Bu toplantıların yankıları, sadece Washington'la sınırlı kalmayacaktı; İstanbul'un finans merkezlerinde, ekranlar bu haberleri yutuyordu. Yabancı sermaye, rezervlerin artışı karşısında hâlâ cazip görüyordu; ama enflasyonun gölgesi, o cazibeyi kısmen eritiyordu. Akçay'ın emekliliği, bir soru işareti gibi duruyordu; onun sıkı politika sesi, sessizleşirse ne olacaktı? Yatırımcılar, bu soruyu sorarken, TCMB'nin sessizliğini bir strateji olarak okuyordu; resmi açıklama yok, ama imalar bol. Perşembe, bu imaların meyvesini verecekti; indirim mi, duraklama mı? Piyasalar, nefesini tutmuş bekliyordu. Enflasyonun Eylül sıçrayışı, bir hatırlatmaydı; Mayıs zirvesinden beri ilk yükseliş, ekonominin kırılganlığını gösteriyordu. Yetkililer, bu kırılganlığı biliyor, fiyat katılığını yenmek için hazırlanıyordu.

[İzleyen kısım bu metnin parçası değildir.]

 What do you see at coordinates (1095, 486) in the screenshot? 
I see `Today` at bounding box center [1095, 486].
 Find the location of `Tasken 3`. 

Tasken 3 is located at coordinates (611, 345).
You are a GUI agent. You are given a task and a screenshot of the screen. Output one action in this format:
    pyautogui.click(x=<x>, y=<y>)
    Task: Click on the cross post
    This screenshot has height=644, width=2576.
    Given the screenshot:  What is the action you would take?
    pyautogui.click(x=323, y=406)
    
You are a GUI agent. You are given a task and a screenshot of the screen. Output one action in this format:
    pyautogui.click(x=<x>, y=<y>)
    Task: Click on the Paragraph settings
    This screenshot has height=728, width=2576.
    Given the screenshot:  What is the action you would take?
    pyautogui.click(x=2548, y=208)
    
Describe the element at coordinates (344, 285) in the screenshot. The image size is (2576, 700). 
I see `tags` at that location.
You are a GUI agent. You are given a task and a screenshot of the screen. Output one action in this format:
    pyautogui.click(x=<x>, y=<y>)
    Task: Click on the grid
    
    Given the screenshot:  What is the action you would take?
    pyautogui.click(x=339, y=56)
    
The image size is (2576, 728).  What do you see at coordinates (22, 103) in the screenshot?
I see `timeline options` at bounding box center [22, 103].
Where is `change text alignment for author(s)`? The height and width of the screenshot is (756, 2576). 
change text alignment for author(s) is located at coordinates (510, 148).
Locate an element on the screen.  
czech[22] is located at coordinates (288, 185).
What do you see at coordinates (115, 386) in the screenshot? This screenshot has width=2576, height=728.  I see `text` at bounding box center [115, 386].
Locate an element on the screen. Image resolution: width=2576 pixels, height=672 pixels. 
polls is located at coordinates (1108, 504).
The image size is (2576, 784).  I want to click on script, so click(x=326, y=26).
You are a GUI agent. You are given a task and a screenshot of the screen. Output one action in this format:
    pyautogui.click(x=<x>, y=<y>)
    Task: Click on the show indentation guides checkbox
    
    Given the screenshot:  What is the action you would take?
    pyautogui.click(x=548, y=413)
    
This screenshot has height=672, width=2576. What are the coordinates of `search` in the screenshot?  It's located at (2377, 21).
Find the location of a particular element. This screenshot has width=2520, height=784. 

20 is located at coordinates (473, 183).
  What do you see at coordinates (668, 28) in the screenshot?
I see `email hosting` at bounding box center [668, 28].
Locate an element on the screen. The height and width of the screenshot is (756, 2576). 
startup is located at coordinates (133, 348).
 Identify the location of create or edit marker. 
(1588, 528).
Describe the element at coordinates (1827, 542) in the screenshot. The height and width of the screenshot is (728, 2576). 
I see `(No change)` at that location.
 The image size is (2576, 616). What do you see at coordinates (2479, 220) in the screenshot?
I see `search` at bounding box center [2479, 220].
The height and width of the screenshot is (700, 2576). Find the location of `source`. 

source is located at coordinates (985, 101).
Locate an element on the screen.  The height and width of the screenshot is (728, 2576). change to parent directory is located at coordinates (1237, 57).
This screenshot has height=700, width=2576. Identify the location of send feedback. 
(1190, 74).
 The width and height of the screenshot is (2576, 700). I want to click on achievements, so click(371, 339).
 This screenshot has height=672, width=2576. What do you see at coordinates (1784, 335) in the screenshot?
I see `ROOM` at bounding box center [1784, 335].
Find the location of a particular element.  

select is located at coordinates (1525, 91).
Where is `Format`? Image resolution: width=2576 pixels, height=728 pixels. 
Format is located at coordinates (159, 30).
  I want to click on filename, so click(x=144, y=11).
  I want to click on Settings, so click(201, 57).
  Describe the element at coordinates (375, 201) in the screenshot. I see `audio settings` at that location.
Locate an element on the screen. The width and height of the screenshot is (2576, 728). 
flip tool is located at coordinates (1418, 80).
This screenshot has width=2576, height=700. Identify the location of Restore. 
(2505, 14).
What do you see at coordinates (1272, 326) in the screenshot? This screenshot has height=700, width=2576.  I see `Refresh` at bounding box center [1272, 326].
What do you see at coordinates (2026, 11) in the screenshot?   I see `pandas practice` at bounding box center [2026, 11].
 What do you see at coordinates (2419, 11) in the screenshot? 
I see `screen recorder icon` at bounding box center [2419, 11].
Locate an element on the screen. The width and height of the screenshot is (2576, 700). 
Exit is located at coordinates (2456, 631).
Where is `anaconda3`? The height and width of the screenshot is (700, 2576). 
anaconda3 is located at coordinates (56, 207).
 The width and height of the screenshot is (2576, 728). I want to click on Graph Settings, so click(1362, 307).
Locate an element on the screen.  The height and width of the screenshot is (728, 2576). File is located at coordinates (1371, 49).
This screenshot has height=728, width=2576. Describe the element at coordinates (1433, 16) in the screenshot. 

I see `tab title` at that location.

Sonuçta, bu Washington fısıltıları bir ayna gibiydi; Türkiye ekonomisinin güçlü yanlarını, zayıf noktalarını yansıtıyordu. Sıkı politika, yabancı yatırımcıyı çekmiş, rezervleri şişirmişti; ama enflasyonun inatçı dansı, her şeyi sorgulatıyordu. Karahan'ın cesaret verici sözleri, umudu diri tutuyordu; ama yavaşlayan dezenflasyon, bir uyarı gibiydi. Yatırımcıların Reuters'e döktüğü endişeler, Perşembe'yi şekillendirecekti; net bir işaret yoktu, ama hazır bir ekip vardı. Akçay'ın emekliliği, ufukta bir bulut gibi duruyordu; yerine gelecek isim, rotayı belirleyecekti. Piyasalar, bu bulutları izlerken, Türk lirasının dalgalarını hissediyordu. Bu hikaye, bir toplantıyla bitmiyordu; enflasyonla mücadelenin uzun soluklu bir maraton olduğunu hatırlatıyordu. Washington'un koridorları boşalsa da, o fısıltılar İstanbul'a ulaşmıştı; şimdi, karar anı geliyordu. Ekonomi, bu kararlarla nefes alacak, yoksa sıkışacaktı. Yatırımcılar, kahvelerini bitirip notlarını katlarken, yarını düşünüyordu – ve yarın, Perşembe'ydi.